Most military sword manufacturers that manufactured collectable military swords used several steel alloys to produce swords for combat and ceremonial purposes. These steel alloys offered different benefits to users that can be inferred by examining military swords made out of these alloys. As a result, it's a good idea to have a basic understanding of how these alloys are manufactured.
Here is some background information about some of these popular steel alloys that can help you gain a basic understanding of their benefits and production processes.
Some of the Most Popular Steel Alloys Are Carbon-based Alloys:
Many collectable swords that were produced during the last 150 years feature carbon-based steel alloys that are known for their hardness and strength. Many of these alloys can be readily identified on modern military swords by looking for a four-digit code on the sword's blade. The last two digits of this code describe how much carbon is contained in the alloy on a percentage basis.
Other Popular Alloys Are Chromium Steel Alloys That Are Beautiful to See:
Some ceremonial swords that were used by military personnel were manufactured using chromium steel alloys that can contain as much as 5 percent chromium by weight. These alloys are known for producing beautiful blades that are easy to display attractively using a box-type display.

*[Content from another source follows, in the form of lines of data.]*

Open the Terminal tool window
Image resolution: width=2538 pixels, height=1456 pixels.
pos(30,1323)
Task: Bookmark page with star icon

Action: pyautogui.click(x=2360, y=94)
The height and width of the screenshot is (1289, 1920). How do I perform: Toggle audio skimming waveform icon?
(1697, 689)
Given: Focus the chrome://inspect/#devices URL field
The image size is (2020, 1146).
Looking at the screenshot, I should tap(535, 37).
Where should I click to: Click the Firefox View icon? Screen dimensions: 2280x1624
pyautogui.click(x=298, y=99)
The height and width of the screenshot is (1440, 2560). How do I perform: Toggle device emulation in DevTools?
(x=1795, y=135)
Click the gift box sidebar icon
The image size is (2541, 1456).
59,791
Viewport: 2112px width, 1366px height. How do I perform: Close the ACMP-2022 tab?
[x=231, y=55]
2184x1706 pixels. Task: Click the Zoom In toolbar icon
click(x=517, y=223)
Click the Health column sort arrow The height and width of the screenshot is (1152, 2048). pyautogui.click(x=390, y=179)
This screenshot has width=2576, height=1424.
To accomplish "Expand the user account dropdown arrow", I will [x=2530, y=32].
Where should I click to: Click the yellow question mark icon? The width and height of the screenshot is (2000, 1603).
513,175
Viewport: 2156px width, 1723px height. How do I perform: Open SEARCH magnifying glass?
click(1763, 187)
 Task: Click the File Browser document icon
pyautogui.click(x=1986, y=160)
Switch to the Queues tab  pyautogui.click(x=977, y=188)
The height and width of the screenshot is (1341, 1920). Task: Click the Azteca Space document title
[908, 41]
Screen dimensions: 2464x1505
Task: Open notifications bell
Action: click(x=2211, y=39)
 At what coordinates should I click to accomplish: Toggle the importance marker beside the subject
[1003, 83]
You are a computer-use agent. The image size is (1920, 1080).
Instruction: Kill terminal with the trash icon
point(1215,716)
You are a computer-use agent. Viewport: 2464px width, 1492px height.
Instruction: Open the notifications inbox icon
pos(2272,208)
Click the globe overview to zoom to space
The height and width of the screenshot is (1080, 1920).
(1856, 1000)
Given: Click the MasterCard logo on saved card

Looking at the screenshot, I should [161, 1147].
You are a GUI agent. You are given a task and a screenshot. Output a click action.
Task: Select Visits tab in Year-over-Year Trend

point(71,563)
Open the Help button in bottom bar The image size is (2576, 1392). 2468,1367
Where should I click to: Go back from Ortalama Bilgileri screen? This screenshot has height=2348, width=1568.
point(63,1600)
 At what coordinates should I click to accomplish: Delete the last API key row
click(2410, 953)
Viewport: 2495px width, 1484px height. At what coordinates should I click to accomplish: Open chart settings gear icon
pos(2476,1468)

Moreover, Spring Steel Alloys Are Popular Choices for Medieval-type Swords:
Spring steel alloys are special carbon-based alloys that have a high yield strength. Many swords that are manufactured for medieval enthusiasts are made out of these alloys.
These swords typically have very durable blades that can withstand much bending and twisting without breaking. Moreover, many swords that are made out of spring steel alloys have a beautiful steel-gray color that is easy to display using today's modern military sword displays.
Many Collectors Also Enjoy Collecting Swords That Are Made Out of Damascus Steel Alloys:
Damascus steel alloys were originally produced during the 18th century by Middle Eastern sword makers who mixed wootz steel with either carbon, nickel, or chromium to produce swords that could hold an edge easily.
Swords that were produced out of these alloys featured layers of Damascus steel that were bounded together with pieces of metal wire. Many modern sword makers still use this layering process to create beautiful Damascus steel display swords that are very popular with many collectors who enjoy their beauty and craftsmanship.